**Exercise requirements**:
Lay out each of the following entries as a JSON list of strings, with one string per line and no blank lines.

※ ※ ※

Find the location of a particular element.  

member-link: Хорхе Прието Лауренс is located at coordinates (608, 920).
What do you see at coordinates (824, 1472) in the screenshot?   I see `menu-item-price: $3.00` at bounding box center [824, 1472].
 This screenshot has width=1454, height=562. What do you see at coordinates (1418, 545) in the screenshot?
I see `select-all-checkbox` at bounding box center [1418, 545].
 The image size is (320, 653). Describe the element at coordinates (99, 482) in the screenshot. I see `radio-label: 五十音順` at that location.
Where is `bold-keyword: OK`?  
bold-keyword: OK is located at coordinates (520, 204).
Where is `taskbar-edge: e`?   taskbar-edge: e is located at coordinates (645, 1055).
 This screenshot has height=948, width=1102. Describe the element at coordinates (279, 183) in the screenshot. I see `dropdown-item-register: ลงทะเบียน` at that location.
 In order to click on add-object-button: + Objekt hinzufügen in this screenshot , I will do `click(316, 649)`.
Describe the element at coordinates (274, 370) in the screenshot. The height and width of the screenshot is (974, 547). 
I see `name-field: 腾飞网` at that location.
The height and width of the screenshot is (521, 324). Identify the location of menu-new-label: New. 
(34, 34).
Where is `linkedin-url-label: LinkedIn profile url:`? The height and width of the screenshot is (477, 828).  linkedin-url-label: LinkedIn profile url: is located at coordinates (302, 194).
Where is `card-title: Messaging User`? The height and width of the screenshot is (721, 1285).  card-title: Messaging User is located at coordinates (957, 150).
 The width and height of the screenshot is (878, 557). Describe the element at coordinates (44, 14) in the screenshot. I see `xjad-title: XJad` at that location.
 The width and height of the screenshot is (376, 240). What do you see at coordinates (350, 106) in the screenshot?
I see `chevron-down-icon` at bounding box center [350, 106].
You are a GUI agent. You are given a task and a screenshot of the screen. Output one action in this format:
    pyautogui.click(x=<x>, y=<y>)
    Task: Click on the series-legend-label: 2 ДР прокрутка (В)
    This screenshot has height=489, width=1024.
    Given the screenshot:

※ ※ ※

**Result**:
[
  "Find the location of a particular element.  ",
  "member-link: Хорхе Прието Лауренс is located at coordinates (608, 920).",
  "What do you see at coordinates (824, 1472) in the screenshot?   I see `menu-item-price: $3.00` at bounding box center [824, 1472].",
  " This screenshot has width=1454, height=562. What do you see at coordinates (1418, 545) in the screenshot?",
  "I see `select-all-checkbox` at bounding box center [1418, 545].",
  " The image size is (320, 653). Describe the element at coordinates (99, 482) in the screenshot. I see `radio-label: 五十音順` at that location.",
  "Where is `bold-keyword: OK`?  ",
  "bold-keyword: OK is located at coordinates (520, 204).",
  "Where is `taskbar-edge: e`?   taskbar-edge: e is located at coordinates (645, 1055).",
  " This screenshot has height=948, width=1102. Describe the element at coordinates (279, 183) in the screenshot. I see `dropdown-item-register: ลงทะเบียน` at that location.",
  " In order to click on add-object-button: + Objekt hinzufügen in this screenshot , I will do `click(316, 649)`.",
  "Describe the element at coordinates (274, 370) in the screenshot. The height and width of the screenshot is (974, 547). ",
  "I see `name-field: 腾飞网` at that location.",
  "The height and width of the screenshot is (521, 324). Identify the location of menu-new-label: New. ",
  "(34, 34).",
  "Where is `linkedin-url-label: LinkedIn profile url:`? The height and width of the screenshot is (477, 828).  linkedin-url-label: LinkedIn profile url: is located at coordinates (302, 194).",
  "Where is `card-title: Messaging User`? The height and width of the screenshot is (721, 1285).  card-title: Messaging User is located at coordinates (957, 150).",
  " The width and height of the screenshot is (878, 557). Describe the element at coordinates (44, 14) in the screenshot. I see `xjad-title: XJad` at that location.",
  " The width and height of the screenshot is (376, 240). What do you see at coordinates (350, 106) in the screenshot?",
  "I see `chevron-down-icon` at bounding box center [350, 106].",
  "You are a GUI agent. You are given a task and a screenshot of the screen. Output one action in this format:",
  "    pyautogui.click(x=<x>, y=<y>)",
  "    Task: Click on the series-legend-label: 2 ДР прокрутка (В)",
  "    This screenshot has height=489, width=1024.",
  "    Given the screenshot:"
]